貼塊法適用于內皮細胞產量低的、管徑較小血管的內皮細胞培養，其方法較酶消化法簡便、經濟。但缺點使易混有成纖維細胞和平滑肌細胞，前者的貼壁時間和內皮接近，后者貼壁較內皮慢，而且會被肝素所抑制。

雄性Wistar大鼠

DMEM 胎牛血清 內皮細胞生長因子 肝素鈉 青鏈霉素 明膠 胰蛋白酶 PBS D-Hanks’液

手術器械 眼科剪 眼科鑷 培養皿 手術刀 培養瓶 CO2培養箱

一、實驗方法
1. 頸椎脫臼處死大鼠，將整個大鼠浸泡于75%乙醇中消毒約1  min。在無菌狀態下，逐層剪開胸腔，分離取出主動脈，放含無菌 D-Hanks’液培養皿中。

2. 用眼科剪、鑷盡量去除血管外膜的脂肪和纖維組織。然后，用含抗生素的D-Hanks’液沖洗血管的外表面及血管腔內的凝血數次，再放入另一無菌培養皿中。

3. 用眼科剪縱向剪開血管，平展在培養皿中。用非常銳利的手術刀將其切成1 mm³ 大小的動脈植 塊(或者用剪刀剪，依照個人習慣)，然后種植到培養瓶或培養皿(培養瓶或皿用1%明膠預置 37℃下過， 使用前2  h 移入CO₂培養箱中。用時可以先經含 10%小牛血清的培養液沖洗)。將動脈植塊的內膜面與瓶底接觸，種植密度約為 1 塊/cm² 。

4. 置培養箱中靜置2 h(干貼壁)。然后，加入0.5 ml 含 25%胎牛血清的培養液，液量以略蓋過動脈植塊內膜面，而又不使植塊漂浮為宜。24 h 后，更換培養液，加入 2-3 ml 培養液。

5. 72 h 左右的時候，當觀察到內皮細胞充分長出，而成纖維細胞剛要長出的時候，將動脈植塊除去，刮除成纖維細胞，換培養液1 次。以后每2 天換液一次，每次換1/2~1/3 的液量。繼續培養 8-10 d， 細胞融合成單層，即可傳代。

二、實驗結果

植塊培養法進行的原代培養，一般在培養2-3 天，動脈植塊周圍即有細胞生長，并漸向外延伸，呈扁平短梭形或多角形；約8-10 d 后細胞融合成片。采用vWF 免疫組化鑒定，主要表達在細胞漿中。

一、實驗討論

植塊培養法適用于內皮細胞產量低的、管徑較小血管的內皮細胞培養，其方法較酶消化法簡便、經濟。
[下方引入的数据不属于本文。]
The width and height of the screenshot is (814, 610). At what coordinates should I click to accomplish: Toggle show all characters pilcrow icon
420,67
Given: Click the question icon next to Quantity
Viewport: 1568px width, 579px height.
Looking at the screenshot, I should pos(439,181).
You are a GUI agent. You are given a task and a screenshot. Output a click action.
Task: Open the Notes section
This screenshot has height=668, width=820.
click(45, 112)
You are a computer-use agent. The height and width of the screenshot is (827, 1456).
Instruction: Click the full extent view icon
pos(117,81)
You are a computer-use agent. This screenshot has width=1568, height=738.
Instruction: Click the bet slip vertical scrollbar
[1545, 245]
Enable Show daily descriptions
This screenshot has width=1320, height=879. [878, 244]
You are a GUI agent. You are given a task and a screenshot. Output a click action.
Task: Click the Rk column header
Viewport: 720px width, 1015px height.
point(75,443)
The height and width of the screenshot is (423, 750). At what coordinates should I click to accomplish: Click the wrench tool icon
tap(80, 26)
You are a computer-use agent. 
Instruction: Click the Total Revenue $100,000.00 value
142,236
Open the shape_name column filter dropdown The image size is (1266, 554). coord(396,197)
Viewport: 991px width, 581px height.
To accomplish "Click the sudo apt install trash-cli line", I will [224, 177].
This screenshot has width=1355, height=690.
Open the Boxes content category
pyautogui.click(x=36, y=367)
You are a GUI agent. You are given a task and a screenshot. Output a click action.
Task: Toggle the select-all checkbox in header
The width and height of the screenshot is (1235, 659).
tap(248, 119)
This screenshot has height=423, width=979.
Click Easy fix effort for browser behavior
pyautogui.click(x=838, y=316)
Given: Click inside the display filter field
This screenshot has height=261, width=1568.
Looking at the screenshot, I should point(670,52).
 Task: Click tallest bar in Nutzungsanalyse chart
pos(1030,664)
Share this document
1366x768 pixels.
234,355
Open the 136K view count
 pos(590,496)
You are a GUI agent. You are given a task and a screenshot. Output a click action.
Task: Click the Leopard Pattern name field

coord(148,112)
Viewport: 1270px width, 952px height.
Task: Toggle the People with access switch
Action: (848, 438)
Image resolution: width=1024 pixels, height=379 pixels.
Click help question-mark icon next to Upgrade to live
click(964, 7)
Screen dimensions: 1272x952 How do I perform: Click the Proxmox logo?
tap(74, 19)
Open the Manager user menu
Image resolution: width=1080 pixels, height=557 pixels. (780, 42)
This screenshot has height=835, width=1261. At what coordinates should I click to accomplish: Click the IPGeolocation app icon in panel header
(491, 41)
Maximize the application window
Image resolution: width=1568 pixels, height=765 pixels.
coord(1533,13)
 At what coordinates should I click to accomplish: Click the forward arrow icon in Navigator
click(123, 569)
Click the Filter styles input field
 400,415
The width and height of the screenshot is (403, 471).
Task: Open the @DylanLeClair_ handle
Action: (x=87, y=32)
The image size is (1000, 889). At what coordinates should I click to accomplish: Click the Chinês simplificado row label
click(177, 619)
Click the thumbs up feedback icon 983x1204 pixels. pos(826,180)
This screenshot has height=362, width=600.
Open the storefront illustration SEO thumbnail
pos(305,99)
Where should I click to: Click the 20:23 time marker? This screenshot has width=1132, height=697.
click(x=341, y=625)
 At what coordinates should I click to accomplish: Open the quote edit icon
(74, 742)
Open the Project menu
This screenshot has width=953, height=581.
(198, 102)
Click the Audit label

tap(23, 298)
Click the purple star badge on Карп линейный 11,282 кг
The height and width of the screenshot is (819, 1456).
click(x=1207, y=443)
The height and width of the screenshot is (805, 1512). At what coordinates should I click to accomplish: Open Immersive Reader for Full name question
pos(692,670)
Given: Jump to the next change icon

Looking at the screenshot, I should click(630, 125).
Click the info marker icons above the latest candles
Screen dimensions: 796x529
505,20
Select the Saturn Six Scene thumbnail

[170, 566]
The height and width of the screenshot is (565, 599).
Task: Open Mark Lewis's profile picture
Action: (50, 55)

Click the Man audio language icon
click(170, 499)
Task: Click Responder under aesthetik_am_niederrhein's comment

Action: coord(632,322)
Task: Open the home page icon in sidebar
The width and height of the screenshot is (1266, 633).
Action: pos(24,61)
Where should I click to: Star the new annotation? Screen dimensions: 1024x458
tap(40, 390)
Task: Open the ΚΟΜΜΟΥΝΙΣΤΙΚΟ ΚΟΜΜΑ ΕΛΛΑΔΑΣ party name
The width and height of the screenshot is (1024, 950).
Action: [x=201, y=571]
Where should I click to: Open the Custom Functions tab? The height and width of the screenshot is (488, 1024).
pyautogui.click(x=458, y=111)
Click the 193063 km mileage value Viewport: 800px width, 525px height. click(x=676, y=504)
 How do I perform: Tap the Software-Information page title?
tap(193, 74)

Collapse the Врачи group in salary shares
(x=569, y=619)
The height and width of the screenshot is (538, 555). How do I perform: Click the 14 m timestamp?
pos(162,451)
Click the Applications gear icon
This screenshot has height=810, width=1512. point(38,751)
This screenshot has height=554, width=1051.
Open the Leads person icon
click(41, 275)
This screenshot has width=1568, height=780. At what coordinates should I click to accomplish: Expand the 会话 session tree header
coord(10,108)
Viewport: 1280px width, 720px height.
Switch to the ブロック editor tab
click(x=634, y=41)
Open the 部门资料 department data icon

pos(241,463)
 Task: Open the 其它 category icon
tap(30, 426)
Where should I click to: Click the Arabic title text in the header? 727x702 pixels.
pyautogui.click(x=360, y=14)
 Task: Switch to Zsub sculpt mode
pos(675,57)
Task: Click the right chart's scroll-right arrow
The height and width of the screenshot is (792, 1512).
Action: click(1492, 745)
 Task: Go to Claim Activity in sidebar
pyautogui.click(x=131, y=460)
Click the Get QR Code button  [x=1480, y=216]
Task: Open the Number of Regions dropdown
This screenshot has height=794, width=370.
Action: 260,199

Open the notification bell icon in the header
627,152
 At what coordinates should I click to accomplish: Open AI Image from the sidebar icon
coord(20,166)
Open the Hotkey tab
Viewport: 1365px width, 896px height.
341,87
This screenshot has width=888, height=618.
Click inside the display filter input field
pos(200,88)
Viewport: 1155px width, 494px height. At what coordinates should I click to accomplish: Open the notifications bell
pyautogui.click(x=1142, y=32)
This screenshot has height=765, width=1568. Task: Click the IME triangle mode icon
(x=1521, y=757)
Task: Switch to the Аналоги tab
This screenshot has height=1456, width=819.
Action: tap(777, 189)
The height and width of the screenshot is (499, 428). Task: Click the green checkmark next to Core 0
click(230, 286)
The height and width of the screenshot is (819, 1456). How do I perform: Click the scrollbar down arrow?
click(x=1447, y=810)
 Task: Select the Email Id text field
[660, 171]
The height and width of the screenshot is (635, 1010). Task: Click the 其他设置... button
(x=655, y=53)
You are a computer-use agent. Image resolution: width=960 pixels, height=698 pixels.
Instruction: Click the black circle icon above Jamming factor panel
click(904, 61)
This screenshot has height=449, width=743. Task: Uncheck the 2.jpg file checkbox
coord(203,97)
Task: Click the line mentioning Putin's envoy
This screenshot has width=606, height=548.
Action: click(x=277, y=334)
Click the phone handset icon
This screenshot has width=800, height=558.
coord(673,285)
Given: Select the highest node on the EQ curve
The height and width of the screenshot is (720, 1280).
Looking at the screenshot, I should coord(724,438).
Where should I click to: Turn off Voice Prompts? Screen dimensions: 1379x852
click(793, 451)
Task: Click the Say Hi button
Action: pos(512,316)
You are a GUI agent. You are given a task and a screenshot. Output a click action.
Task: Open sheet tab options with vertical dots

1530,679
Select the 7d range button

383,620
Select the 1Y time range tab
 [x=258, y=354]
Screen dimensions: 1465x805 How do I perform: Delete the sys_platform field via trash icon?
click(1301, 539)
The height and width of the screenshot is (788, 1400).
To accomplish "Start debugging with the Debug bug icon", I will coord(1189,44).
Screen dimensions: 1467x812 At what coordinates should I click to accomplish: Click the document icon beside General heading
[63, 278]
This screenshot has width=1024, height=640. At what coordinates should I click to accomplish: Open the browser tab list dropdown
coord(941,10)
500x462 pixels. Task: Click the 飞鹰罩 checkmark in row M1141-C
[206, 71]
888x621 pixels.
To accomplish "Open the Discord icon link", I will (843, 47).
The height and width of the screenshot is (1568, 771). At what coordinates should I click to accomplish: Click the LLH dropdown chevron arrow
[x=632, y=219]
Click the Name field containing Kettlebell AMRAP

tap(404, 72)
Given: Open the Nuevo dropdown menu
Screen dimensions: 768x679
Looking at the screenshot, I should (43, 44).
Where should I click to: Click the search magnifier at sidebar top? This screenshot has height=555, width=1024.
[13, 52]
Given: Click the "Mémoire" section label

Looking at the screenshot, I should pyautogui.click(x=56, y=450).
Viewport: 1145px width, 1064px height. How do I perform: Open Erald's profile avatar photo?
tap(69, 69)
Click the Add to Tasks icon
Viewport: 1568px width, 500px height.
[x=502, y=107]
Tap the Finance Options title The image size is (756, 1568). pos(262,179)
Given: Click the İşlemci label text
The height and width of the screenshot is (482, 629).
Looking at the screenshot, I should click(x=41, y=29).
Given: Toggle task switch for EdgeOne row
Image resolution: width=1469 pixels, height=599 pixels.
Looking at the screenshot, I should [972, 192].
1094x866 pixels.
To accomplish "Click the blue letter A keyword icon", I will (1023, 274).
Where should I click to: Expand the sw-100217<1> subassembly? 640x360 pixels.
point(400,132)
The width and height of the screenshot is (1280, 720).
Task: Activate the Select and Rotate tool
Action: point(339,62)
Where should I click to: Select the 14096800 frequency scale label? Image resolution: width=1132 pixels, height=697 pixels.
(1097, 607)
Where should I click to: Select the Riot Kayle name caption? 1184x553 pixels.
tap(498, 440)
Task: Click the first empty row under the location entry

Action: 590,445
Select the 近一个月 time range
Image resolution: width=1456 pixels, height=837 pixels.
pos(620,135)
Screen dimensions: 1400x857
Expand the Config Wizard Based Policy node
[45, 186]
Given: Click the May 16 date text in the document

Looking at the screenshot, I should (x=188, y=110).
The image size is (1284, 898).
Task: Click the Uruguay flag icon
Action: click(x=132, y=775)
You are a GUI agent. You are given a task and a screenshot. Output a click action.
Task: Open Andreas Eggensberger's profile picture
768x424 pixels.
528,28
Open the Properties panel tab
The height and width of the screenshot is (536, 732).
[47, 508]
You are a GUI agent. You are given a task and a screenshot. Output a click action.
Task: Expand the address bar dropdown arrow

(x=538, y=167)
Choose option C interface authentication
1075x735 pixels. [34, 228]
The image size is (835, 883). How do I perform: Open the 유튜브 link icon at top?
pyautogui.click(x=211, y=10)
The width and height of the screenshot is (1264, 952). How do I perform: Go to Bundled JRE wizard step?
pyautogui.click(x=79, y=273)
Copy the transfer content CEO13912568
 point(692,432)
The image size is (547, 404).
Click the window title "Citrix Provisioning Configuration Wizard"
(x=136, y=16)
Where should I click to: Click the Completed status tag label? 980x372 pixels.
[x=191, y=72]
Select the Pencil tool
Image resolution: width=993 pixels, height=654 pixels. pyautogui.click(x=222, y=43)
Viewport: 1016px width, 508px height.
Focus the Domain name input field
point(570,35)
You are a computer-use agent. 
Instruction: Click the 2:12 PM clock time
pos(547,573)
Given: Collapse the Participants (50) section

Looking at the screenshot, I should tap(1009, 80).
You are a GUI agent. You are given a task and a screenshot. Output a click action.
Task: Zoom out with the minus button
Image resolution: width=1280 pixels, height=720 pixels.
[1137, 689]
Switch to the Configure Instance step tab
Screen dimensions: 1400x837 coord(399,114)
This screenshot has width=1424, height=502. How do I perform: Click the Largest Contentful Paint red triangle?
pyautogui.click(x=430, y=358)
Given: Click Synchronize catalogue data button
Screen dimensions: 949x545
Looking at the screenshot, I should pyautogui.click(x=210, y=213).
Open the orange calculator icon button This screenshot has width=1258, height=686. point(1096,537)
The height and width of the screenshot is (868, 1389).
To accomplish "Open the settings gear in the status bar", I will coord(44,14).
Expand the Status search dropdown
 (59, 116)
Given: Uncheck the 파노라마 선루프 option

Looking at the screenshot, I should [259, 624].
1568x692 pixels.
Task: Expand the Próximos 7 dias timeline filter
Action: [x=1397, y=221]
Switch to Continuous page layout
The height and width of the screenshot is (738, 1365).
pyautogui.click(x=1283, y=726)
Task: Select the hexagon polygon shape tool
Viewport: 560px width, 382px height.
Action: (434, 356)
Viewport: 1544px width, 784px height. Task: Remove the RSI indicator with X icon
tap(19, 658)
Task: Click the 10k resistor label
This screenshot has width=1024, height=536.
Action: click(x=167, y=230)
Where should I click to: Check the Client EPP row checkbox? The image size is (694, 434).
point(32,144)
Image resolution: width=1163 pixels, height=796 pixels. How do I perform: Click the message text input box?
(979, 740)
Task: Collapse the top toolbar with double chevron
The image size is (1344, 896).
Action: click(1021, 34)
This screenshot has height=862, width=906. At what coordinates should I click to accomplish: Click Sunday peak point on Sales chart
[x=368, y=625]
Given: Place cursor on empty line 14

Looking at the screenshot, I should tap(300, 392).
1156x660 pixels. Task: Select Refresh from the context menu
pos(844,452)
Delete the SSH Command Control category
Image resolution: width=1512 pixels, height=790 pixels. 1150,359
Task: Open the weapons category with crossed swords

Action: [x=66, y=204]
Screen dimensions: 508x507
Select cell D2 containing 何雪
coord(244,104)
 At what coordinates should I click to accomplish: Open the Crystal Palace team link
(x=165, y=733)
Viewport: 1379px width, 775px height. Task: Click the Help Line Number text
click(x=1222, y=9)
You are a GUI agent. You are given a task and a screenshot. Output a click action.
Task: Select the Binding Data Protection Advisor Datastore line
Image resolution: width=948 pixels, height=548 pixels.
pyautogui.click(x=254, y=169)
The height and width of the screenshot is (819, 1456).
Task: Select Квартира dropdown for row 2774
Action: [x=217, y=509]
但缺點使易混有成纖維細胞和平滑肌細胞，前者的貼壁時間和內皮接近，后者貼壁較內皮慢，而且會被肝素所抑制。

而由于成纖維細胞生長較快，隨著傳代次數越多，其污染的程度越重，從而使培養失敗。因而，抑制和減少成纖維細胞是大鼠主動脈內皮細胞培養的關鍵問題。本法采用的方法是：

   
1. 在合適的時間去除動脈塊，即當內皮細胞已經爬出，初具規模時(大概在72 h 左右的時候，按照本文的培養液條件，因為有生長因子，內皮容易爬出和增殖)，去除動脈塊，并刮除成纖維細胞。

 
2. 使用含肝素的培養液(在培養液中加入100 U/ml 的肝素)，可使內皮細胞純度提高；

   
3. 高濃度的血清和50 µg/ml ECGF 可以充分地促進內皮細胞增殖，而使內皮細胞成為優勢細胞。另外，動脈植塊干貼壁的時間不宜超過2 h，而加培養液這一步驟尤為關鍵，過少會使內膜接觸不到培養液，過多則易使動脈小塊漂浮，導致貼壁失敗。因此，干貼壁后加培養液，加入少量高營養的培養液(0.5-1 ml)，可以避免這些問題。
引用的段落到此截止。